Siendo válida esta opción y aun sabiendo que se trata de una historia real, da la impresión de que Nowrasteh carga en exceso la mano en la definición de algunos personajes, verdaderamente malvados a juzgar por las tropelías que presenciamos: las que relata Freidoune Sahebjam, escritor franco-iraní, en el bestseller de 1994 que da origen a la película. A pesar de ello, parece claro que realizador y escritor no pretenden criticar la confesión islámica –los personajes buenos son de la misma religión-, sino expresar su radical rechazo a la práctica de la lapidación, que ofende gravemente la dignidad de la persona humana, sea ésta culpable o no.


De lo dicho, resulta fácil deducir que se trata de una película incómoda para los espectadores –la escena de la lapidación es durísima-, para los distribuidores y para los exhibidores. Hasta hace unos días sólo había sido estrenada en Norteamérica, y obtuvo premios en Montreal y Los Ángeles; ahora hay que añadir a España, único país de Europa donde el film cuenta con distribuidor (European Dreams Factory). Se comprenden las reticencias de las grandes empresas, pero es más admirable la valentía que dejarse vencer por la indiferencia.

Jim Caviezel (La pasión de Cristo), que en la película encarna al periodista divulgador de los hechos, encuentra precisamente en la indiferencia el gran pecado del siglo XX. Así lo explica en las entrevistas que ha concedido durante su estancia en Madrid para presentar la película, en las que ha subrayado también su clara implicación en la defensa de la vida frente a las leyes abortistas. Su decisión de aceptar el pequeño pero comprometido papel que le ofrecieron, constituye un ejemplo que ojalá estimule a otros actores y actrices.

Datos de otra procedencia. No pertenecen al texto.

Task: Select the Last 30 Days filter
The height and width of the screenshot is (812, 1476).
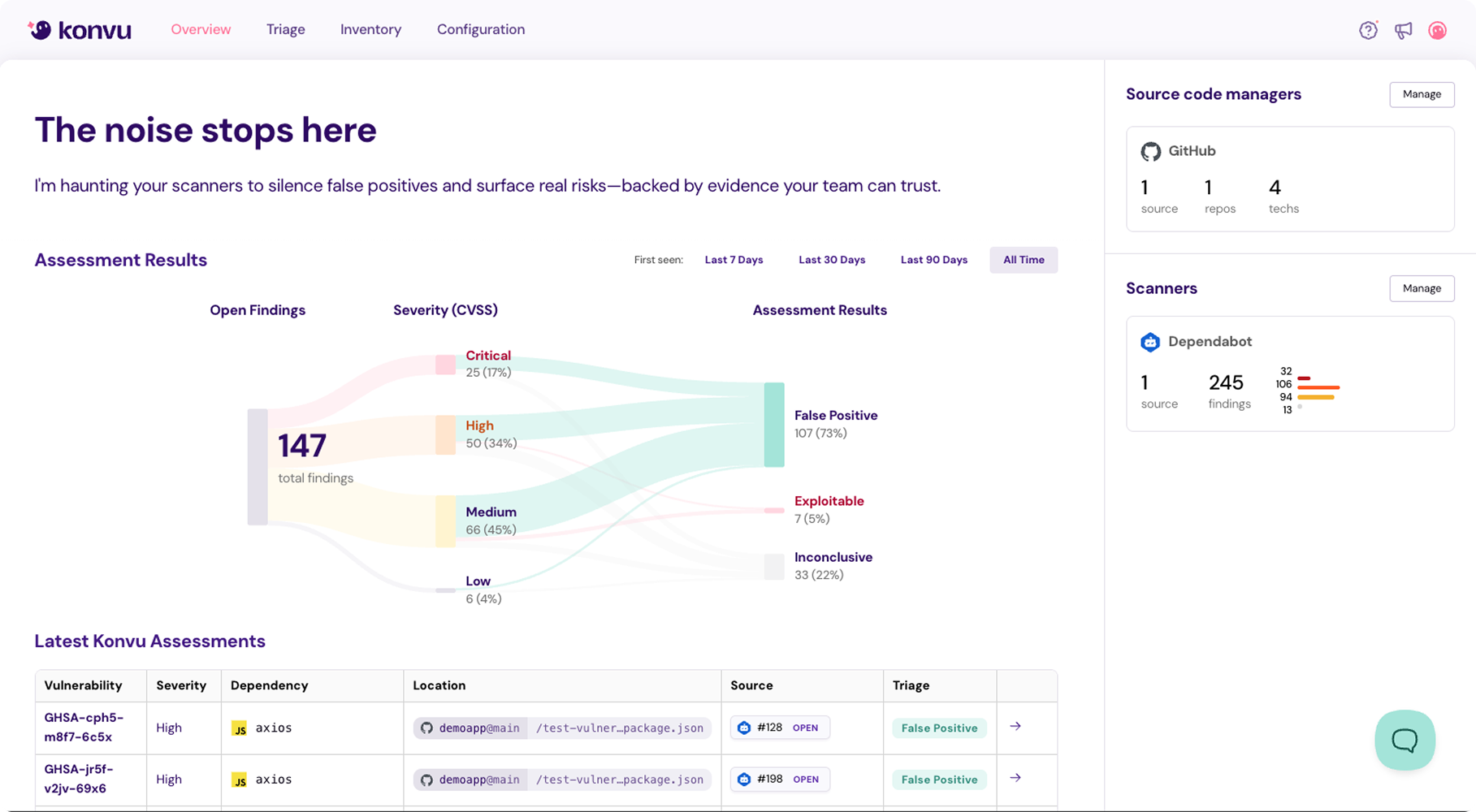Action: [x=831, y=260]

Quien recuerde bien La Pasión de Cristo, de Mel Gibson, encontrará abundantes paralelismos en La verdad de Soraya M. “Ayer estuvo el demonio aquí”, susurra al periodista la tía de Soraya, Zahra (impresionante interpretación de la iraní Shohreh Aghdashloo). Una presencia palpable a través de las amenazas, de los testimonios falsos y de las mentiras que surcan la película. Pero además hay un alcalde -Pilato, un traidor-Judas, una tía-Madre que desborda compasión- y una víctima inocente.

A la salida del cine, alguien comentó su ilusión de que la película provoque una reacción positiva y contribuya a que desaparezca la lapidación de las legislaciones de algunos países. Al hilo, un amigo recordó el gran efecto que produjo Grita libertad (Richard Attenborough, 1987), al dar a conocer mundialmente el apartheid de Sudáfrica. Por mi parte, reconozco que la película –a pesar de sus defectos me dejó algo conmocionado-.

Al día siguiente, sumido en mis cavilaciones, me encontré de frente con una mujer musulmana. Por un instante, cruzamos nuestras miradas para no tropezarnos en la estrecha acera. Observé que llevaba velo y que su andar era resuelto, confiado, libre. Inevitablemente pensé en Soraya, en una Soraya viva, y me hice la ilusión de un mundo mejor, empeñado en el respeto absoluto y sin condiciones del don sagrado de la vida.